Susanna Hall was the eldest child of William Shakespeare. She was baptized on 26th May 1583 at Holy Trinity church in Stratford upon Avon. She had two younger siblings – twins Hamnet and Judith – and was raised in the family home owned on Henley Street, owned by her grandfather, John Shakespeare. It was a crowded house when she was little, containing both her paternal grandparents, her mother and siblings, and several of her father’s younger siblings as well.
While it is unlikely she had any formal education, which was reserved for male children at the time, Susanna did learn to read and write, possibly taught by her parents or by one of her younger uncles who were not too far from her in age.
In 1607, at the age of 24, Susanna married a newcomer to Stratford, the 32-year-old physician and Puritan, John Hall. They had one child, Elizabeth, born in 1608. John Hall had a successful practice, ministering to the local gentry. Some of his case notes were published after his death in 1635, shedding valuable insight on medical practices in the seventeenth century, and they include a description of his wife’s illness and the treatments he prescribed.
When Susanna was a young wife and mother, in June 1613 a young man, John Lane, accused Susanna of adultery with a local haberdasher, Rafe Smith, and claimed she had caught a venereal disease from Smith. It turned out however that Lane held a grudge against John Hall for his support of a Puritan minister at Holy Trinity church and sought to hurt him through attacking his wife. Hall sued him for slander and, when Lane didn’t appear in court, won. History doesn’t record Susanna’s thoughts and feelings on the slander.
Shakespeare made John Hall the executor of his will and left the bulk of his estate to Susanna Hall when he died in 1616. This included two houses on Henley Street, several pieces of land around Stratford, and New Place, one of the oldest and largest houses in Stratford, where Shakespeare and his wife lived. The Halls subsequently moved in with Susanna’s widowed mother.
In 1643, at the height of the English Civil War, Queen Henrietta Maria, wife of King Charles I, stayed with Susanna at New Place for three days. The town hall in Stratford had been blown up a few months earlier and tensions were running high. It is said that she brought a thousand horses and a hundred wagons. One can only imagine the conversation between the young queen, a French woman and a Catholic, and Susanna, herself English, Puritan and citizen of a town that was firmly against the King.
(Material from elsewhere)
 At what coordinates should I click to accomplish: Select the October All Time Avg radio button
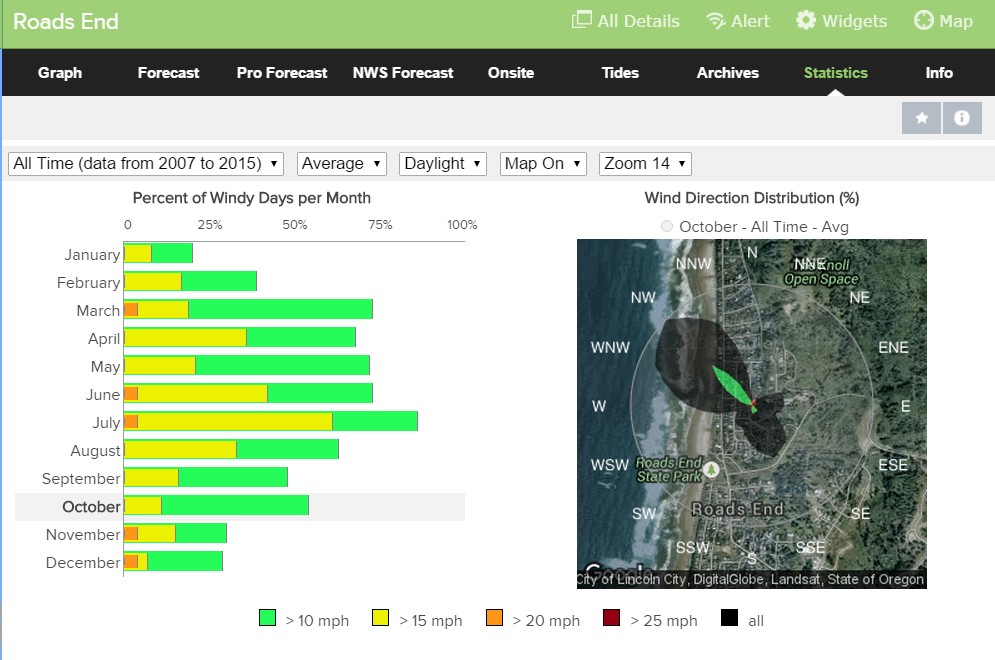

Susanna died on July 11, 1649, at the age of 66 and was buried in Holy Trinity Church beside her parents. The epitaph below was likely written by her daughter, Elizabeth.
Witty above her sex, but that’s not all,
Wise to salvation was good Mistress Hall.
Something of Shakespeare was in that, but this
Wholly of him with whom she’s now in blisse.
Then, passenger, hast nere a tear
To weep with her that wept with all
That wept, yet set herself to chere
Them up with comforts cordiall?
Her love shall live, her mercy spread
When thou hast nerre a tear to shed.